Was Clay able to stick by that injunction? Of course not. The books contain clues to an ancient puzzle. That's where the adventure begins.
I loved the way this book led me off onto tangents. For example, when a protagonist "produces another e-reader -- it's a Nook. Then another one, a Sony. Another one, marked KOBO. Really? Who has a Kobo?" (Answer: Canadians. I see patrons with Kobo e-readers in my library all the time.)
Clay's clandestine activities involve "a pair of white Stormtrooper binoculars" at one point, which reminded me of a great vlog post by author John Green, where he talks about book editors and whether stormtroopers is one word or two (and many other things), and I had to go find it again here.

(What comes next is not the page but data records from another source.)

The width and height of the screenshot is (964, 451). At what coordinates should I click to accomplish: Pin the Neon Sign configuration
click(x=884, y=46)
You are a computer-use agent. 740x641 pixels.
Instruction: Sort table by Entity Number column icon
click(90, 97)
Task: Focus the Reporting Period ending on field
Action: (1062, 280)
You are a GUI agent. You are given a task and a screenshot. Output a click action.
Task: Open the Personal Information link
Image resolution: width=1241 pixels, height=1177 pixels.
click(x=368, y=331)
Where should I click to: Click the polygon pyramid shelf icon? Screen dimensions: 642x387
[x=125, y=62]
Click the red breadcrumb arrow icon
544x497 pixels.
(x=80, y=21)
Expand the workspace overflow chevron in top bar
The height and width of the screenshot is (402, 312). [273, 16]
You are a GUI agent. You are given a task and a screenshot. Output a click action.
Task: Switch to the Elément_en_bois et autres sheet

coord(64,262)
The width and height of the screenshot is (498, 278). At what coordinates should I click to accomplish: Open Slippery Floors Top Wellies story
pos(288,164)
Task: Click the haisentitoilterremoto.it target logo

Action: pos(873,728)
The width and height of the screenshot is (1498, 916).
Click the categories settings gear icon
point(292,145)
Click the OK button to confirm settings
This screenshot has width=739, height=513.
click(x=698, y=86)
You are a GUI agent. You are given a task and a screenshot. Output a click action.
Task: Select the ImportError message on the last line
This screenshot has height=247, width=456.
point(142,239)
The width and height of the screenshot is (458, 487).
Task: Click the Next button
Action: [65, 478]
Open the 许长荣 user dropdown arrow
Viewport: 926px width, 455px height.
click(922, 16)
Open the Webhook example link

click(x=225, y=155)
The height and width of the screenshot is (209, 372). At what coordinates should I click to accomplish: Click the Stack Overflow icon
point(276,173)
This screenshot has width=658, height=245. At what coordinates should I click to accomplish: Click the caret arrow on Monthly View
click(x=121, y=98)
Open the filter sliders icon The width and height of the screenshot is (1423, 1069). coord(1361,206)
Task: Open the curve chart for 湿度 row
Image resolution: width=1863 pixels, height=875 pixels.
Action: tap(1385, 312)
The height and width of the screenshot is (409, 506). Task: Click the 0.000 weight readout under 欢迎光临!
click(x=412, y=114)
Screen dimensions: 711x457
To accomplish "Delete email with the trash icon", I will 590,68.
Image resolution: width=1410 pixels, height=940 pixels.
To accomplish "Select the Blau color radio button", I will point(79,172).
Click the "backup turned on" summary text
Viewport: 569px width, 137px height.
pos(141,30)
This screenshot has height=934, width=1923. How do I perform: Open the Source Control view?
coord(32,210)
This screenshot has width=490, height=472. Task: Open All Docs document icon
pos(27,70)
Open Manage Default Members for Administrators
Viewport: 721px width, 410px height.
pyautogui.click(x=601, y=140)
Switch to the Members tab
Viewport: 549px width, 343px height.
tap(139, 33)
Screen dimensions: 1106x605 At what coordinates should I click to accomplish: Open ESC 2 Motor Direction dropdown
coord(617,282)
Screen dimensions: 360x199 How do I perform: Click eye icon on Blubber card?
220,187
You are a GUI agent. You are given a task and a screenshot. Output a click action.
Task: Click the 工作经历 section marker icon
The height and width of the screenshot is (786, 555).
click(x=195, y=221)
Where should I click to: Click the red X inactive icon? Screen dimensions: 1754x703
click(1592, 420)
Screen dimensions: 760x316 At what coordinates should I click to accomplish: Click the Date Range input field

Come to think of it, Clay bonded with his friend Neel over a fantasy novel that they read as kids in much the same way as Green's protagonists in The Fault in our Stars.
Even though I was going off onto side roads, I never found these detracted from the main journey. It's all a brain game, really. Also, Sloan's humour hit the right notes for me, like naming a bibliophile 'Mr. Deckle.' Clay's girlfriend Kat gushes about her employer's (Google) projects:
"They are making a 3-D web bowser. They are making a car that drives itself. They are making a sushi search engine -- here she pokes a chopstick down at our dinner -- to help people find fish that is sustainable and mercury-free. They are building a time machine. They are developing a form of renewable energy that runs on hubris."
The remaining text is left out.